Gillibrand town hall focuses on her efforts to counter Trump administration
Sen. Kirsten Gillibrand (D-NY) was part of the coalition of Democrats and Republicans in the Senate who voted this month to limit President Donald Trump's ability to order offensive strikes against Iran, one of the few times the senator found herself in the majority in the Senate. She said her Republican colleagues, who control the chamber, are not standing up to Trump, citing their acquittal of the president in the impeachment trial and the lack of criticism over Attorney General William Barr's order to lower a recommended criminal sentence against one of Trump's political allies.
"They are absolutely silent in the face of his crimes, in the face of his terrible behavior toward so many Americans, and his terrible decisions and they just don't hold him accountable," Gillibrand said.
Gillibrand said she's doing what she can to check the Trump administration, from advocating for increases in Social Security spending instead of cuts to voting against the National Defense Authorization Act because of its funding and authorization of the use of certain types of nuclear weapons.

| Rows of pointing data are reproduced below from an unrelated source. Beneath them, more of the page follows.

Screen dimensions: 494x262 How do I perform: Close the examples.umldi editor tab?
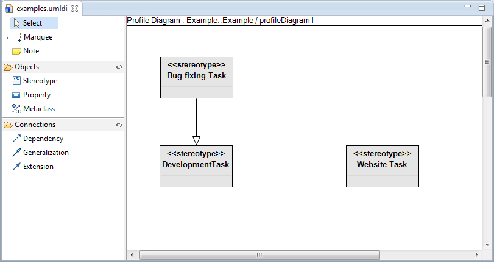coord(74,9)
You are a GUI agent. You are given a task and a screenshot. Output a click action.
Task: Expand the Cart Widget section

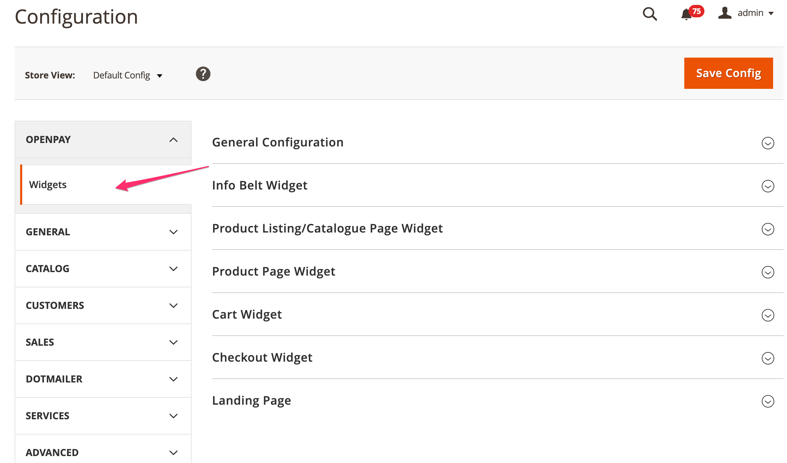(768, 315)
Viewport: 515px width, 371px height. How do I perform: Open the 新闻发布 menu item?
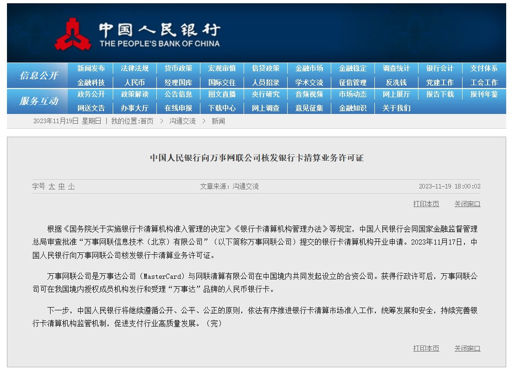pos(91,69)
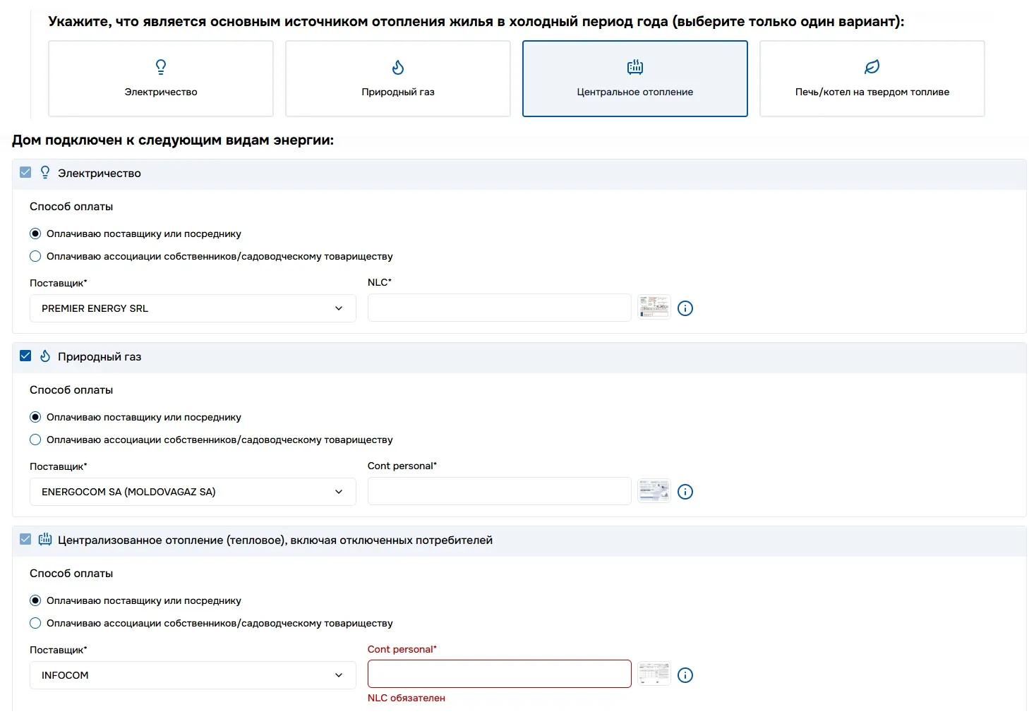
Task: Choose the Природный газ heating option card
Action: click(397, 78)
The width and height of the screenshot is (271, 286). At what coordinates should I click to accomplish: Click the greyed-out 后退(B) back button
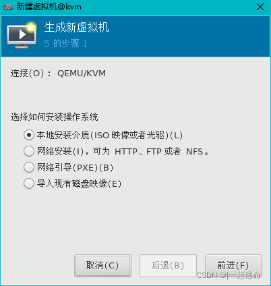[x=168, y=266]
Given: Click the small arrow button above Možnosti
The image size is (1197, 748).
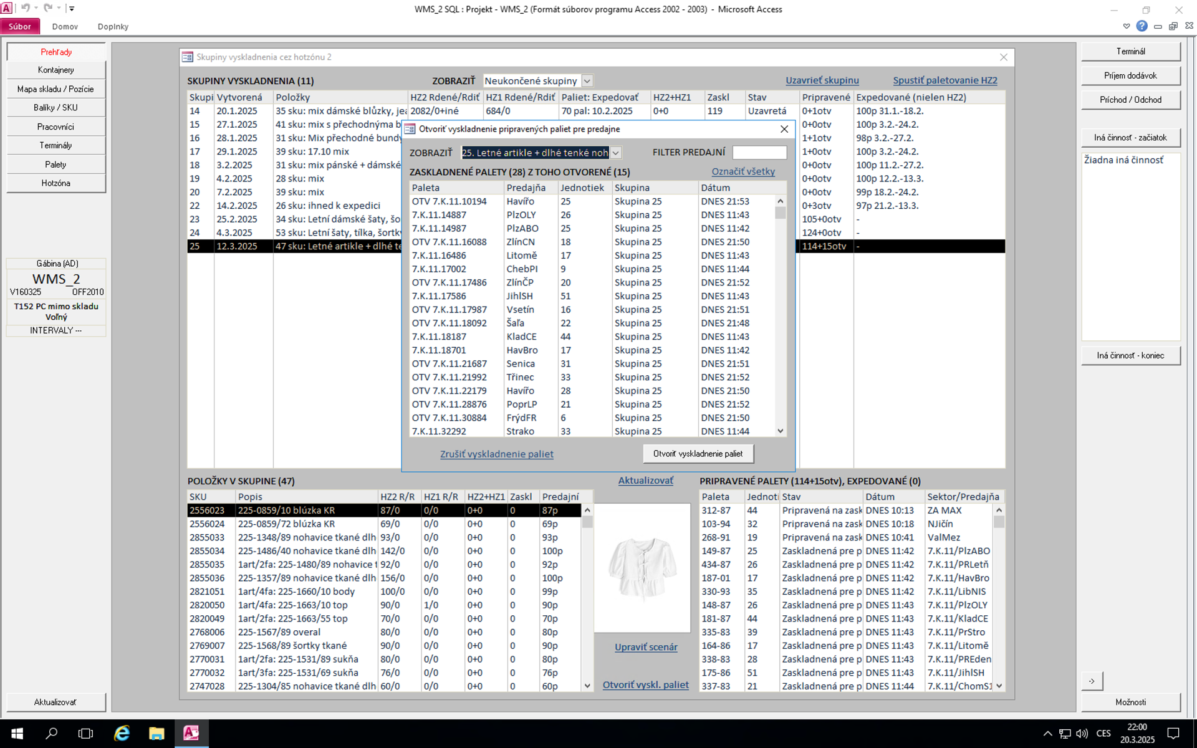Looking at the screenshot, I should pyautogui.click(x=1092, y=681).
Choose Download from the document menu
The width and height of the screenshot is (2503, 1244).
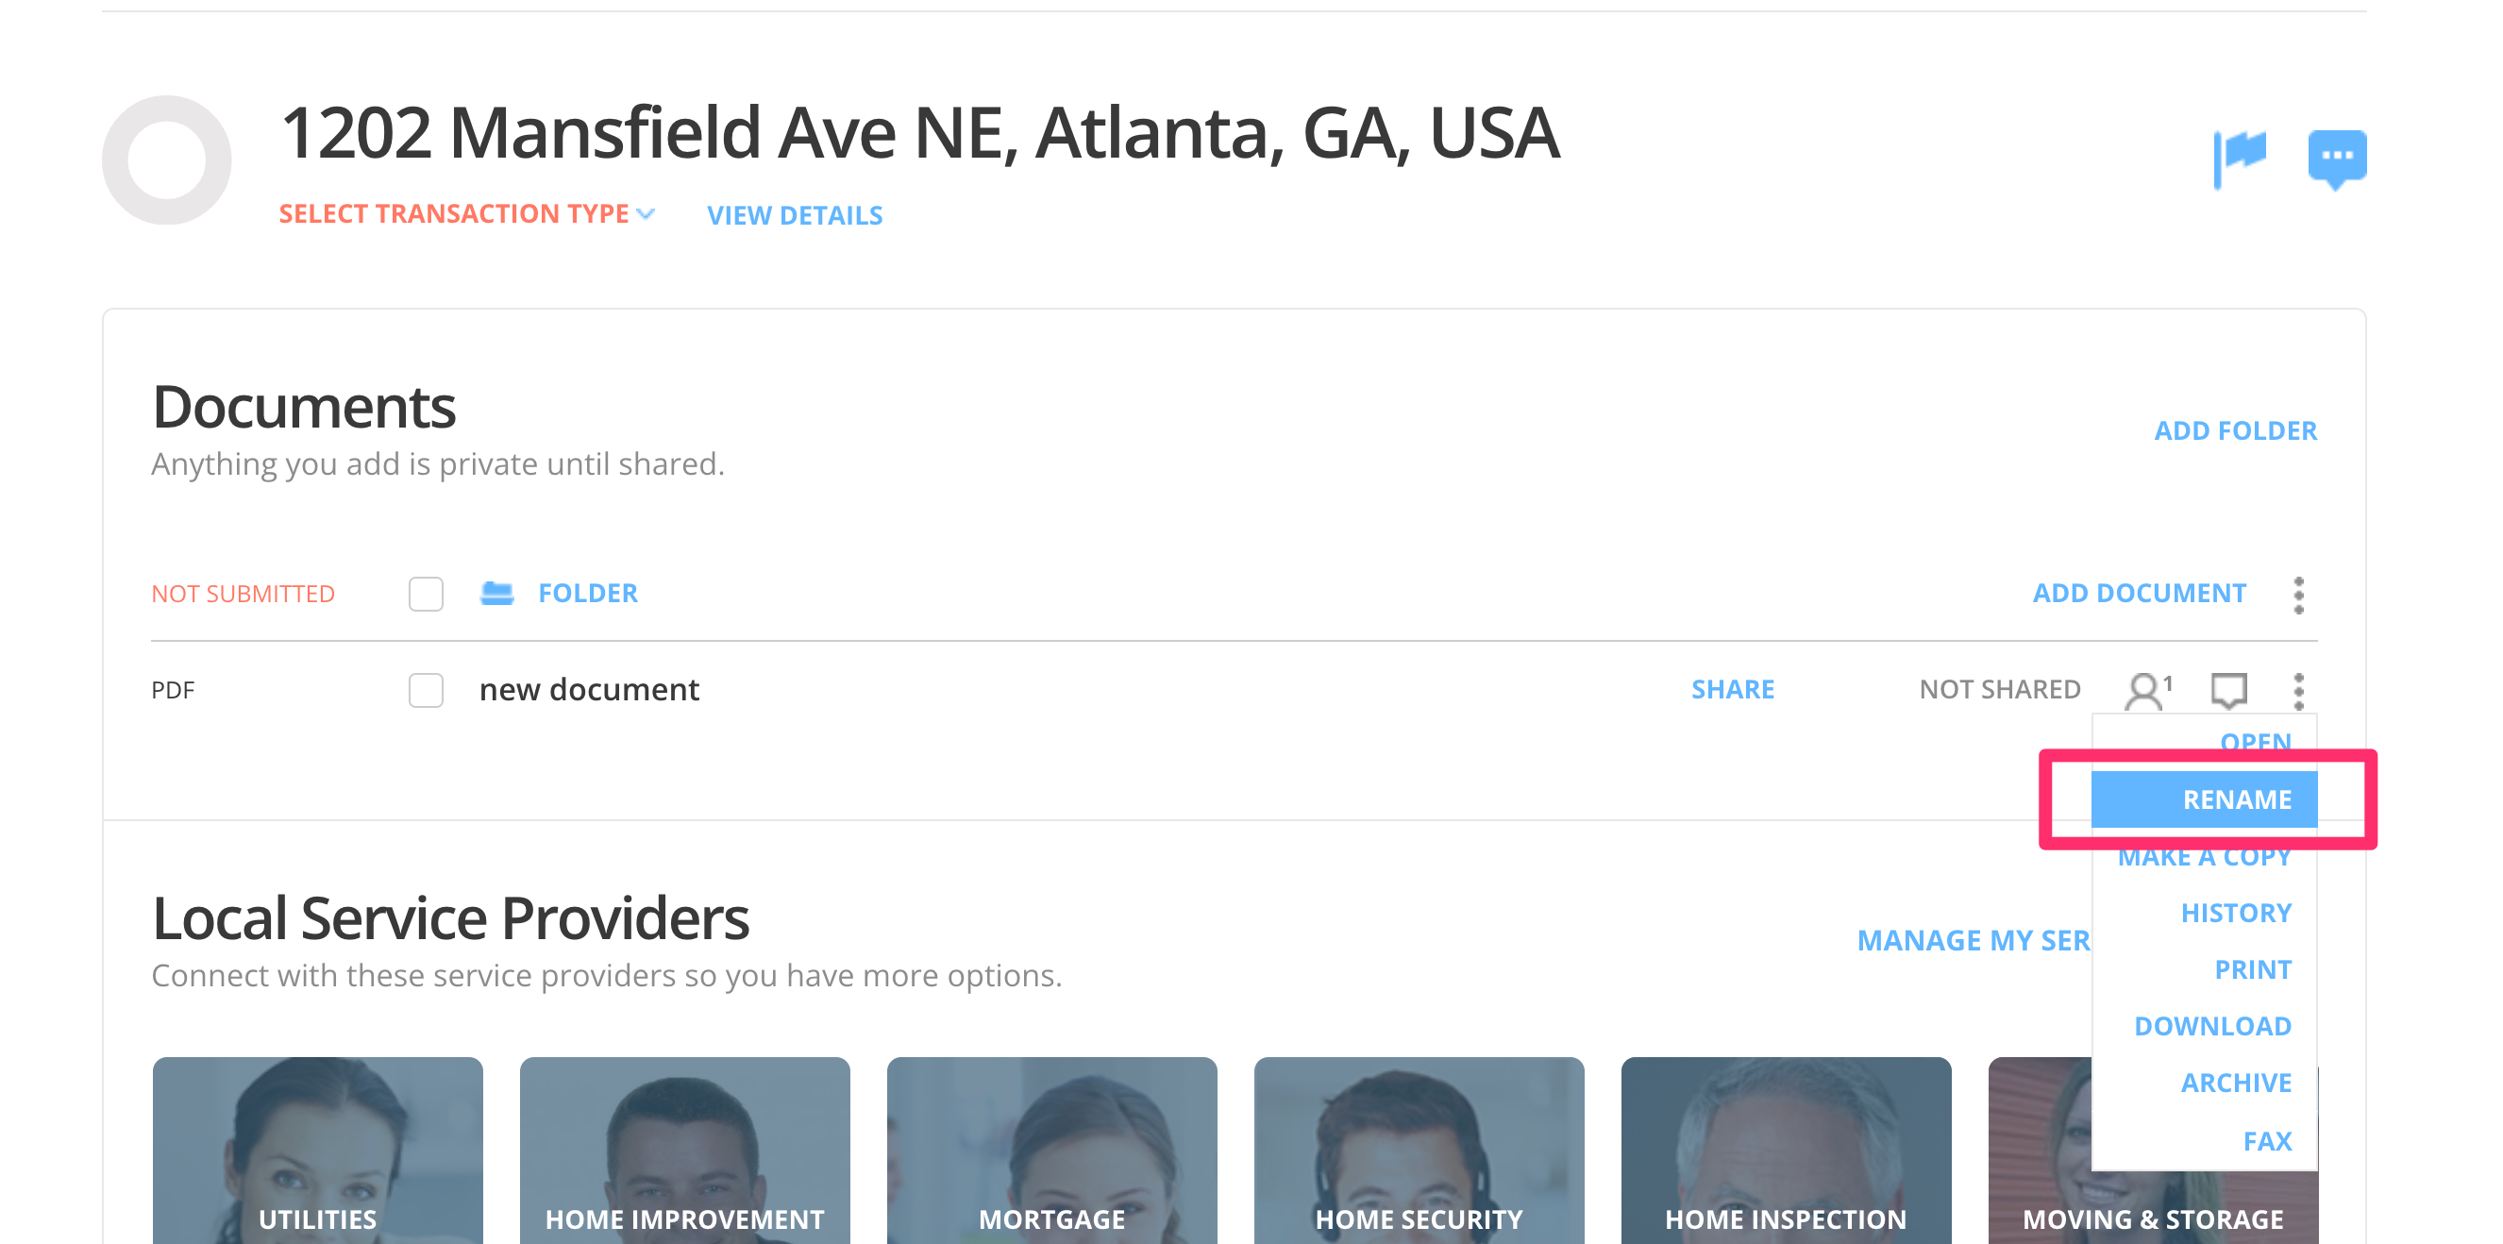pyautogui.click(x=2212, y=1026)
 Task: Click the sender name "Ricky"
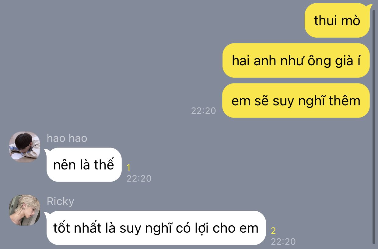pos(60,201)
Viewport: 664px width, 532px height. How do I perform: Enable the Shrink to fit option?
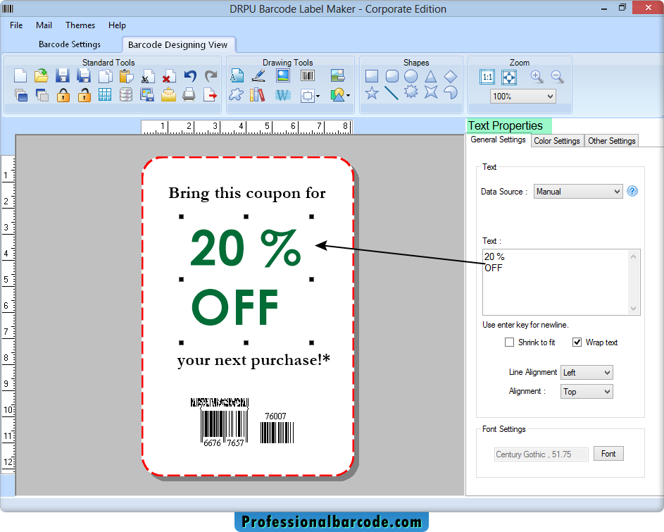point(510,342)
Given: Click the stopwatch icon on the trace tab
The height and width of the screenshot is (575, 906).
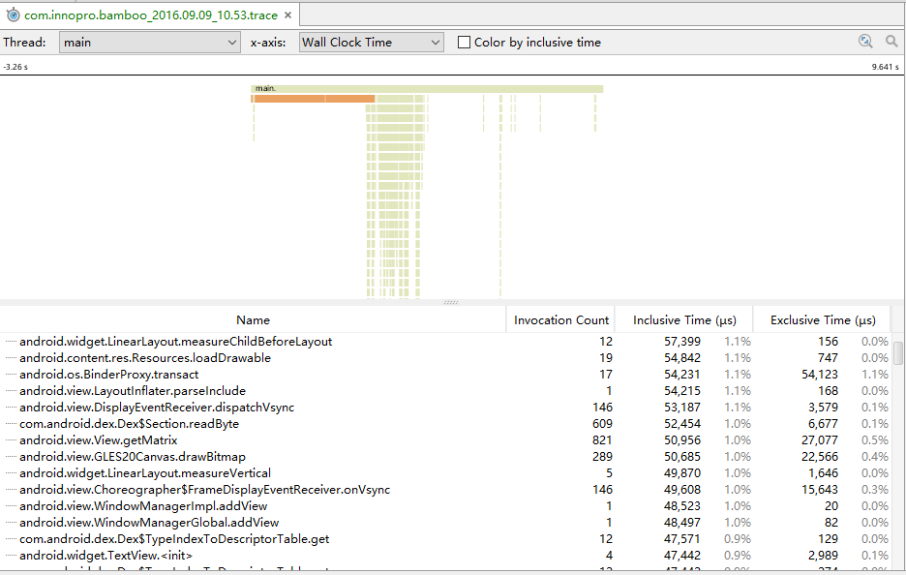Looking at the screenshot, I should [x=12, y=15].
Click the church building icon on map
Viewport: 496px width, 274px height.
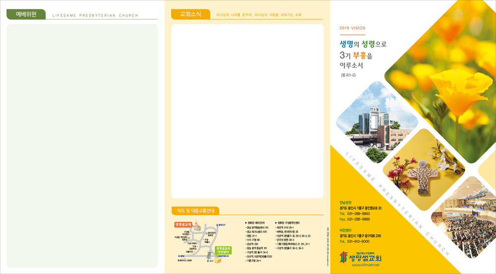[x=197, y=227]
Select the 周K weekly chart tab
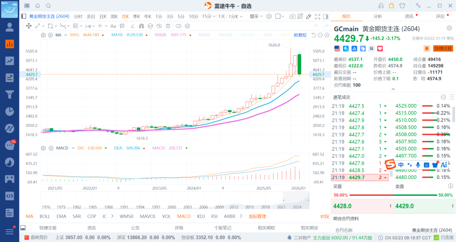Viewport: 456px width, 242px height. (114, 17)
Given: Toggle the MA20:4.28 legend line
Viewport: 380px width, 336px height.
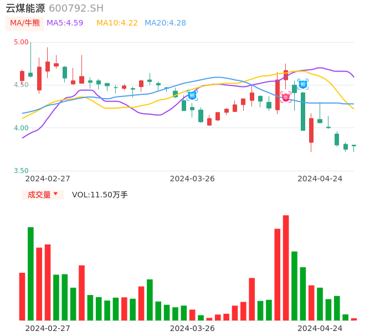Looking at the screenshot, I should 165,23.
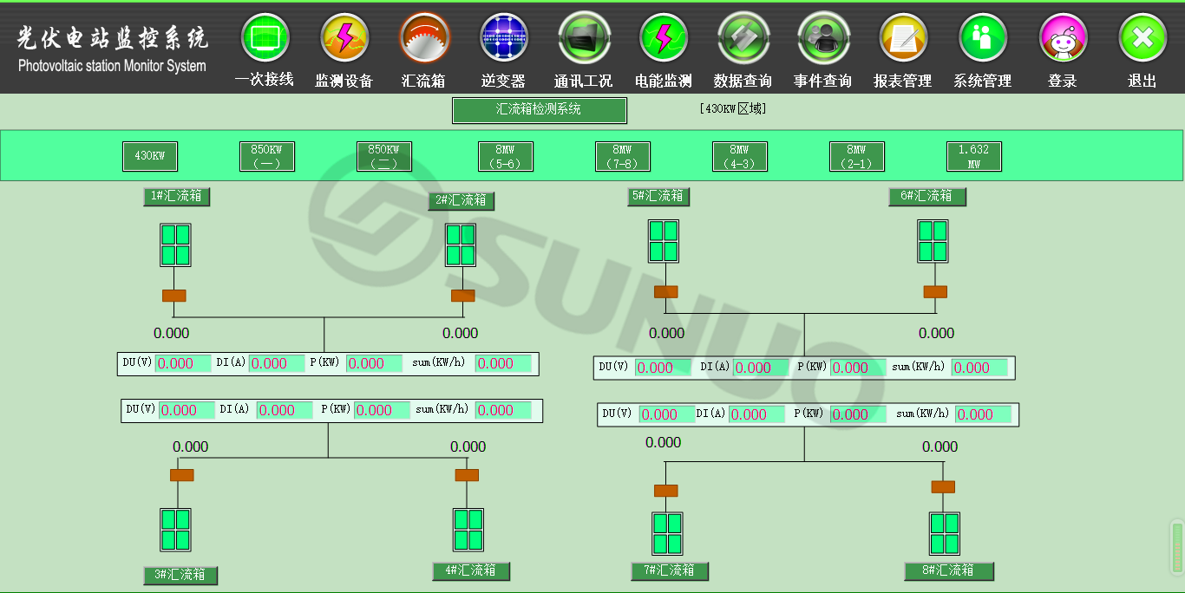Launch the 报表管理 report management icon
1185x593 pixels.
pos(903,39)
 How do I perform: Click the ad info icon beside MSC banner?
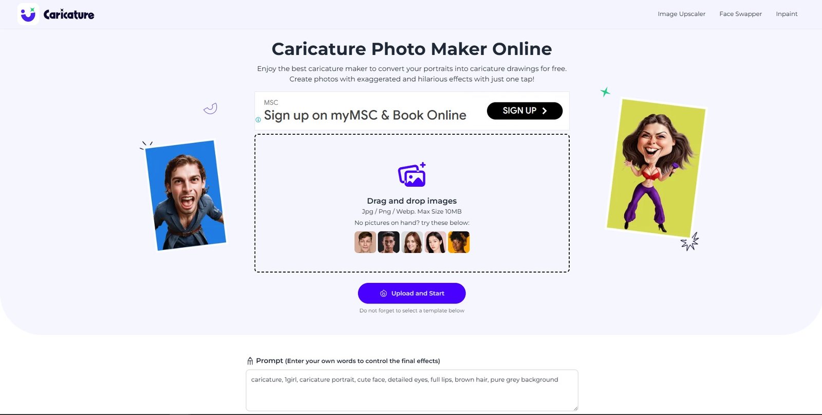click(x=258, y=119)
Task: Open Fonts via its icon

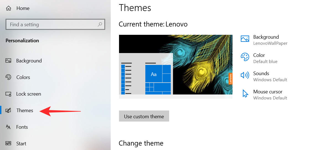Action: pos(8,127)
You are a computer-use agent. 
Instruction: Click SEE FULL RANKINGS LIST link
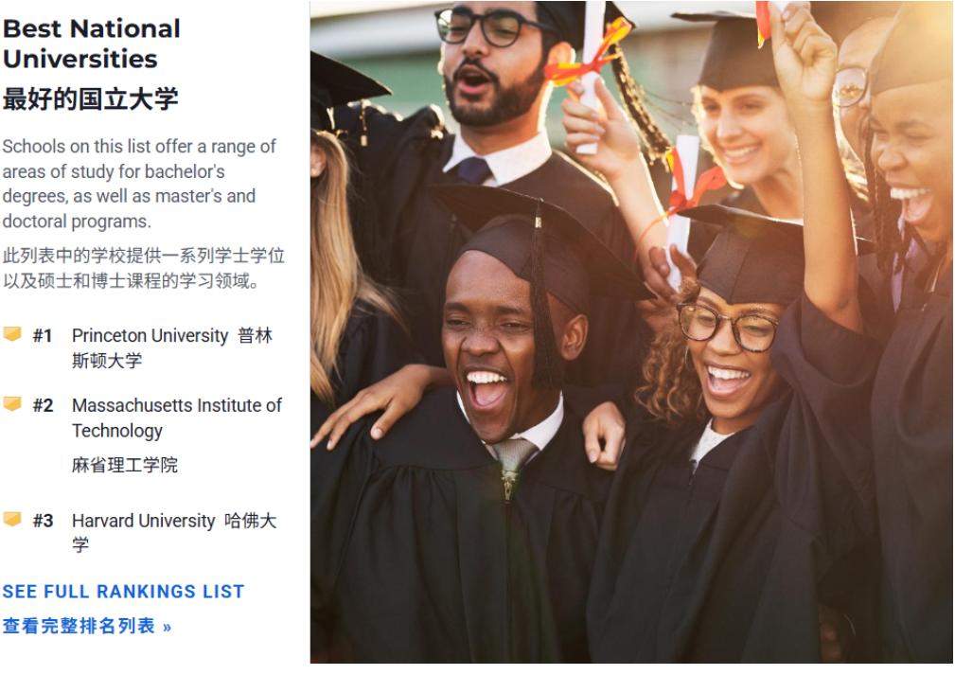123,592
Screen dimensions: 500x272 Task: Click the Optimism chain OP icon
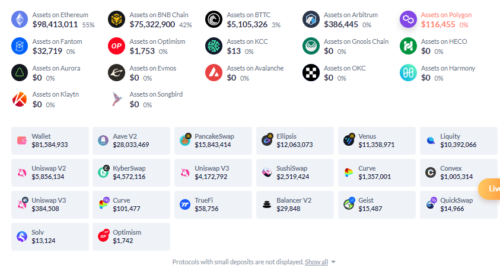pyautogui.click(x=117, y=46)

"Unfortunately, in the Armed Services bill they took away Congress' responsibility and oversight over the nuclear program," She said. "They allow President Trump to decide, in his discretion, when to use them, in what circumstances, on which types of equipment, and I would never give that authorization to President Trump."
Gillibrand is also working on issues that are less politically divisive, like a bill to combat the rise of prescription drug costs and her new Data Protection Act, which would create what she calls a consumer watchdog agency to hold companies in the digital marketplace accountable for violating data protection and privacy laws.
"I want a federal agency whose job is to review how we're being targeted and to have real teeth to be able to protect us," Gillibrand said.
Gillibrand said in the coming months she plans to work on flipping the Senate and electing whoever wins the Democratic primary. While Gillibrand, a former candidate in that primary, says she is not ready to endorse anyone, she may before New York votes in April.